◆ DATASET EXTRACT:

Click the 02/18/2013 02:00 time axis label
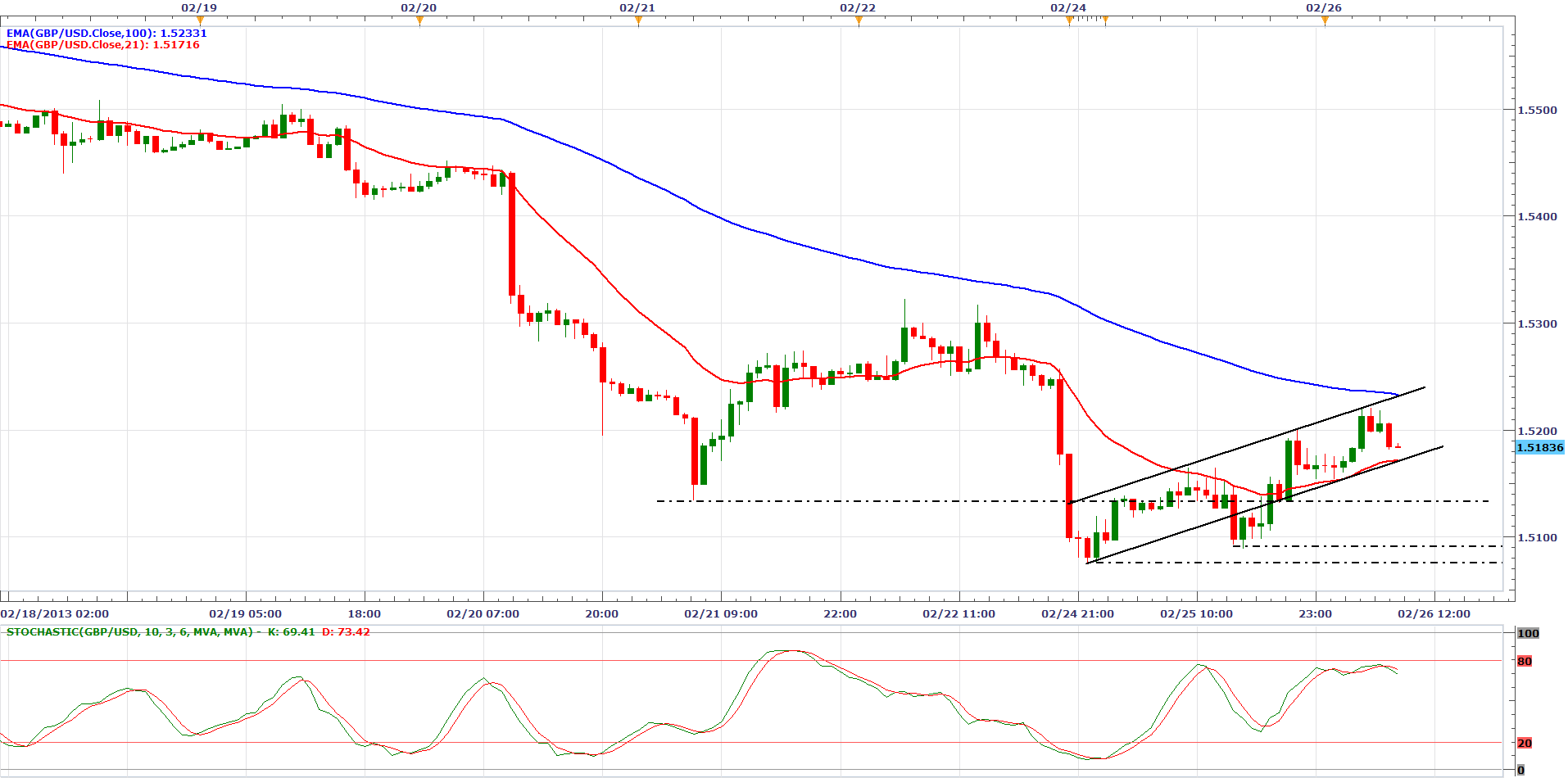1568x778 pixels. click(55, 614)
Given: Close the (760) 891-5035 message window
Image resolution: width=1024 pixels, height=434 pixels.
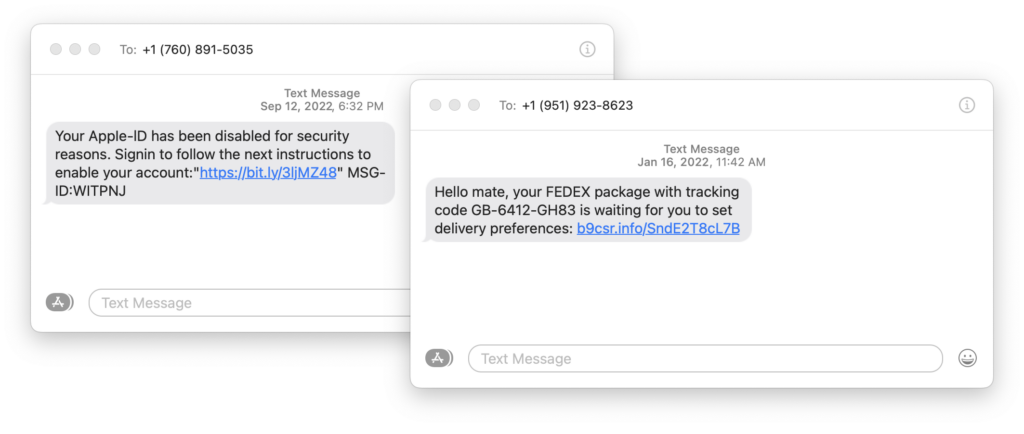Looking at the screenshot, I should pyautogui.click(x=55, y=49).
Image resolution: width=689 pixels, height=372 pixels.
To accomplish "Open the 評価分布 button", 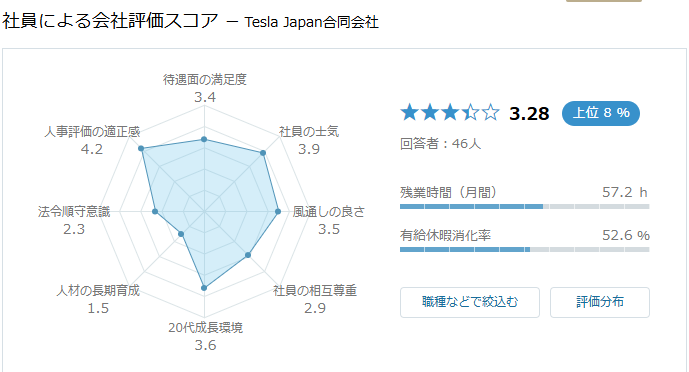I will 600,302.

◆ DO THIS: Could you format the records from their start through the line that contains "Looking at the" as a numbered list, skipping blank lines and leaving out the pictures?

◆ COMPLETE RESPONSE:
1. Click the 02/18/2013 02:00 time axis label
2. 1568x778 pixels. click(55, 614)
3. Given: Close the (760) 891-5035 message window
4. Image resolution: width=1024 pixels, height=434 pixels.
5. Looking at the screenshot, I should pyautogui.click(x=55, y=49).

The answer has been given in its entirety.